We seek explanations that span different levels of organization, from cells to entire circuits. We work with genetic model organisms (mice and fruit flies) and human subjects. Although much of our research emphasizes understanding the control and learning of motor behaviors, we are also pursuing potential clinical applications of our newly developed imaging techniques.
In Vivo Two-Photon Fluorescence Imaging Studies of Cerebellar-Dependent Learning and Memory
Classical or Pavlovian conditioning is one of the simplest and earliest known forms of associative memory. A modern version of such conditioning that is suitable for use in mice and that depends critically on cerebellar function is classical eyeblink conditioning, in which a subject is trained to blink in response to a conditioning stimulus, such as an audible tone. Many theories of how this cerebellar-dependent form of learning occurs focus on cerebellar Purkinje neurons, which exhibit highly regular anatomical patterns of neural connections. Using in vivo two-photon fluorescence imaging, we can image up to ~50 Purkinje cells simultaneously in live mice. By combining in vivo imaging and electrophysiological techniques with behavioral, computational, and trans-synaptic circuit-tracing approaches, we seek to understand the neural circuit dynamics in the cerebellar cortex that underlie learning, memory, and forgetting.

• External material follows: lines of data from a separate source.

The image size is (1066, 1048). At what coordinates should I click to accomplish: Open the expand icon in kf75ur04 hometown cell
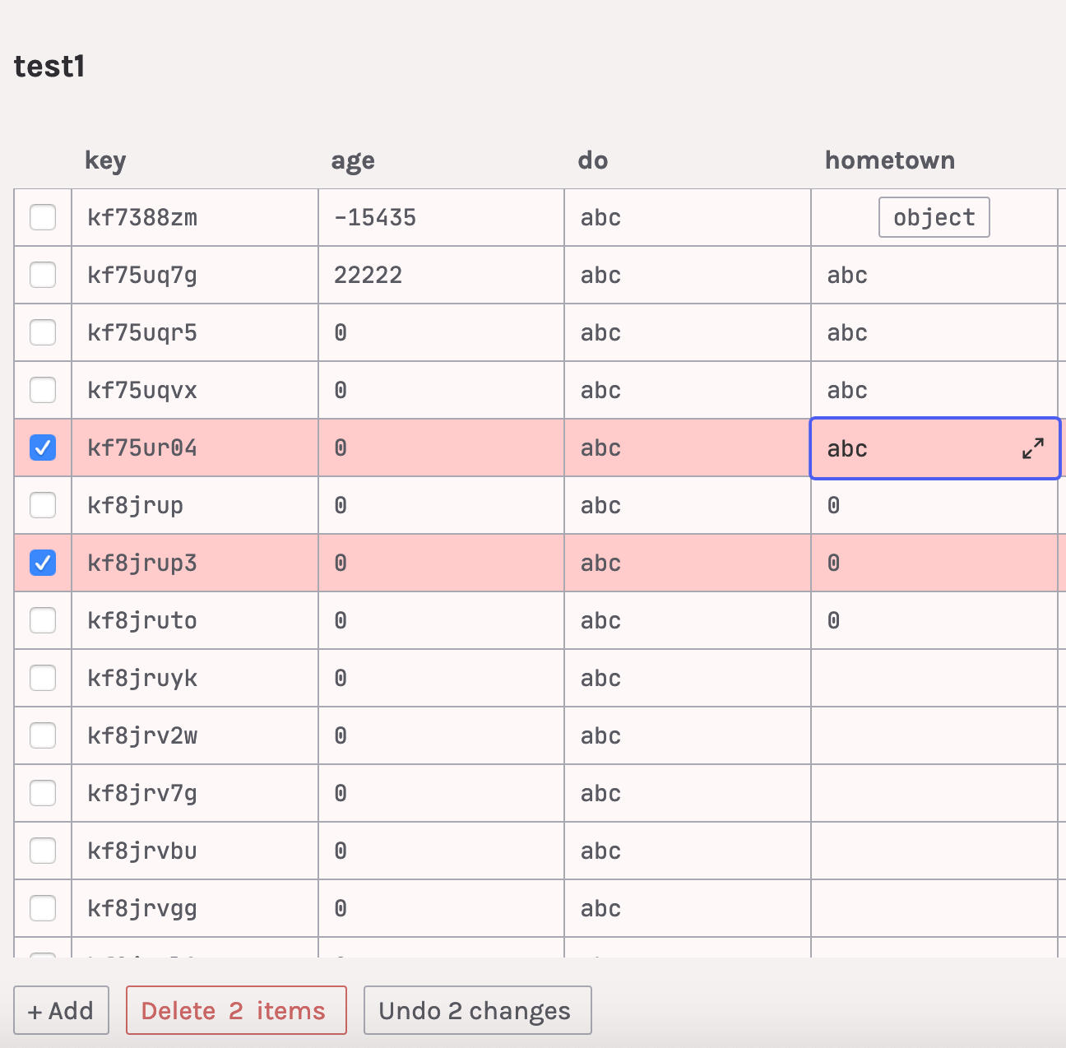(1033, 448)
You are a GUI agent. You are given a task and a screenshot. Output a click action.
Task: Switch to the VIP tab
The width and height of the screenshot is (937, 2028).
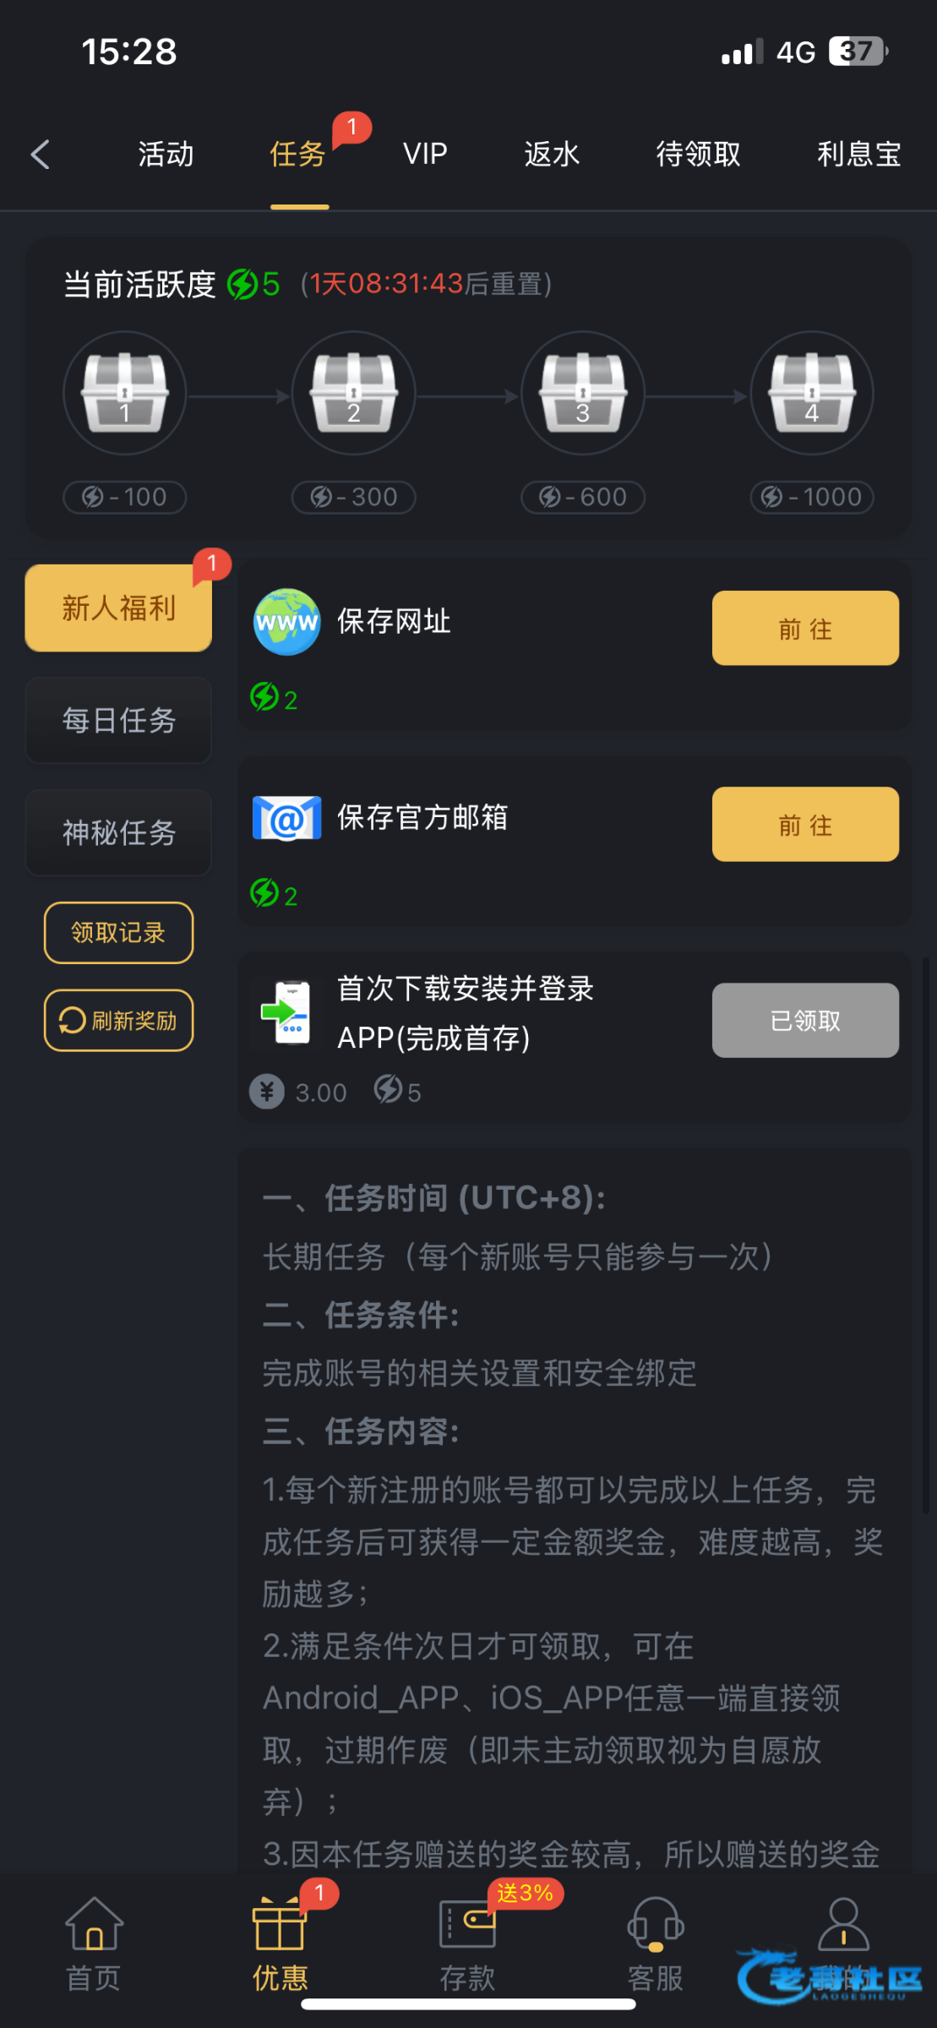pyautogui.click(x=425, y=155)
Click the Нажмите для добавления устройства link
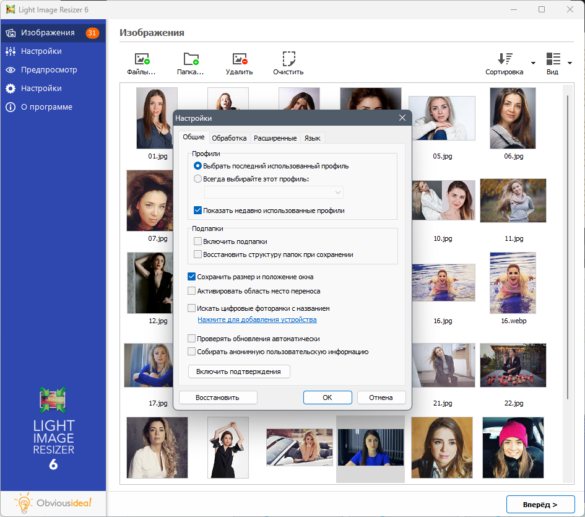Viewport: 585px width, 517px height. 257,319
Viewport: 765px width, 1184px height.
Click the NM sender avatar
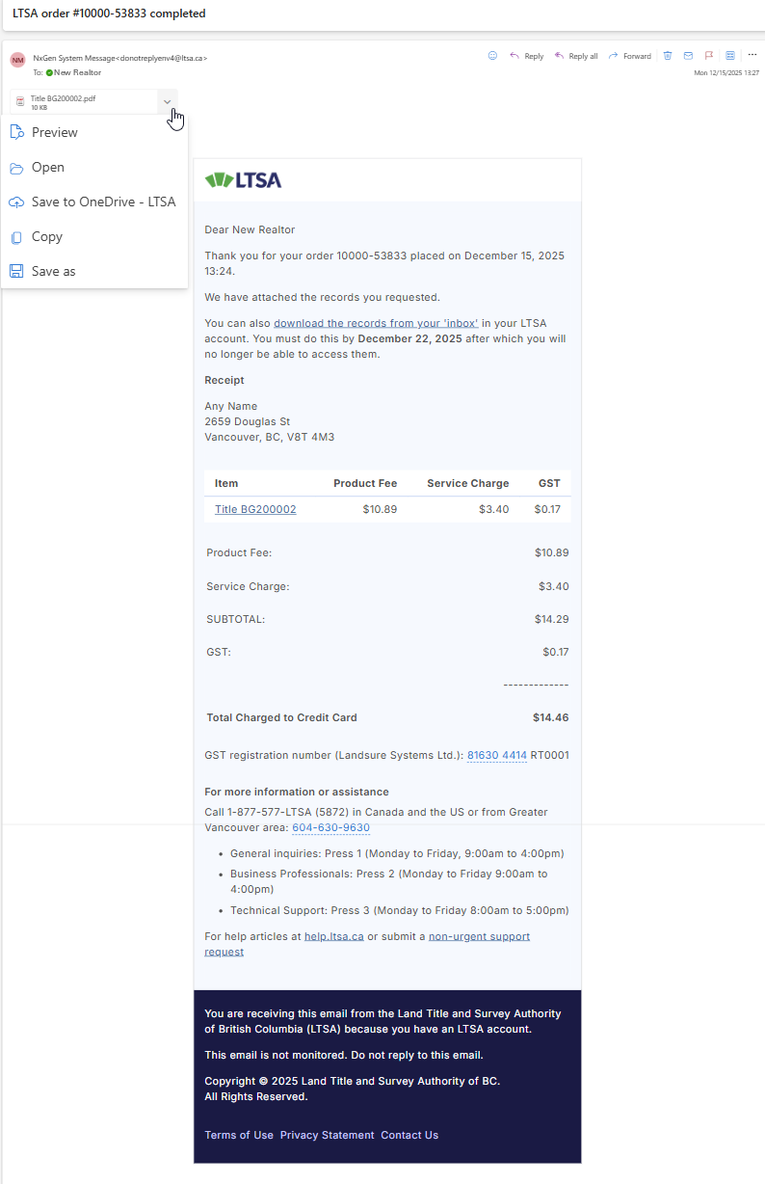coord(17,60)
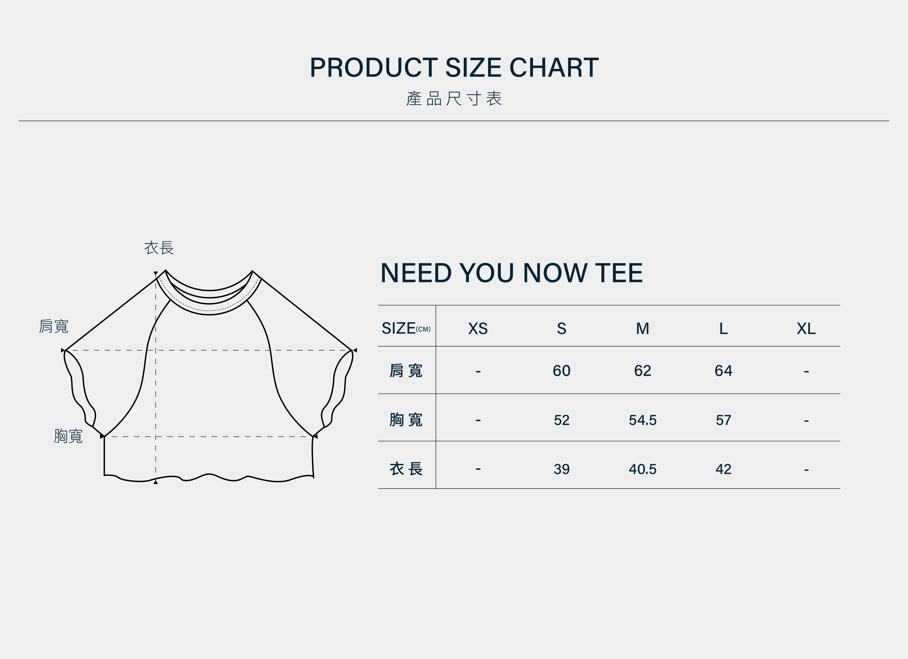Viewport: 908px width, 659px height.
Task: Click the 肩寬 row label in the table
Action: point(406,371)
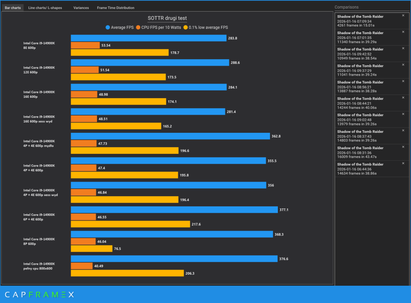
Task: Remove the 08:56:21 comparison record
Action: (403, 81)
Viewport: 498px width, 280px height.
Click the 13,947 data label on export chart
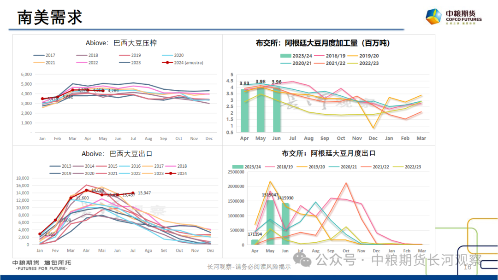pos(147,193)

Fiber-Optic Fluorescence Microendoscopy
We invented two forms of fiber-optic fluorescence imaging, termed one- and two-photon fluorescence microendoscopy, that enable minimally invasive in vivo imaging of cells in deep (brain) areas that have been inaccessible to conventional microscopy. Tissues that my group has studied include the hippocampus, thalamus, striated muscles, and inner ear. We have developed the ability to use a chronic mouse preparation for repeated microendoscopy imaging of hippocampal neurons and dendrites over the long term. This preparation has proved highly applicable for extended imaging studies over the progression of brain disease in animal model systems. The ability to image cells deep within the live mammalian brain also promises to permit studies of how cellular properties are affected by environment, training, or life experience. Moreover, we have created portable, miniaturized microendoscopy devices based on flexible fiber optics that allow us to study cellular dynamics within surface or deep tissues in freely behaving mice. By inserting microendoscopes into striated muscles, we have provided the first images of individual muscle sarcomeres in motion in live humans, which opens up new possibilities for basic studies and clinical diagnostics of neuromuscular function.
Massively Parallel Brain Imaging in Live Fruit Flies
Because the study of neural circuits remains deeply limited by a paucity of data, we need massively parallel approaches to brain imaging that will raise data acquisition rates by more than two orders of magnitude. High-throughput technologies have already revolutionized certain areas of biology, such as genomics and proteomics, but neuroscience has yet to experience a growth spurt of comparable magnitude. We are constructing instrumentation that will allow the brain volumes of ~100 alert flies to be imaged simultaneously by two-photon fluorescence microscopy. We have chosen the fruit fly, Drosophila melanogaster, because of its small brain, its sophisticated behavioral repertoire, the large number of strains with genetically targeted alterations to brain circuitry, the utility of fluorescence imaging of neural activity in this species, and the importance of the fly as a model for the study of many brain diseases.
Massively parallel brain imaging will open new research avenues: (1) The ability to track neural dynamics across the brains of large numbers of normal flies and those with genetically induced neural circuit perturbations will transform our understanding of how neural circuits produce animal behavior. (2) The now prominent role of the fruit fly as a model system for the study of developmental disorders, neurodegenerative diseases, and addiction implies we will gain significant medical insights into devastating conditions. (3) Our technology will have important applications to drug screening, allowing the cellular effects of new compounds to be assessed rapidly in vivo. (4) The ability to perform high-throughput time-lapse imaging of cellular events during the maturation of fly embryos will greatly benefit developmental neurobiology. Applications of our technology will also be plentiful in other model organisms, such as nematodes and zebrafish, impacting multiple areas of biomedicine.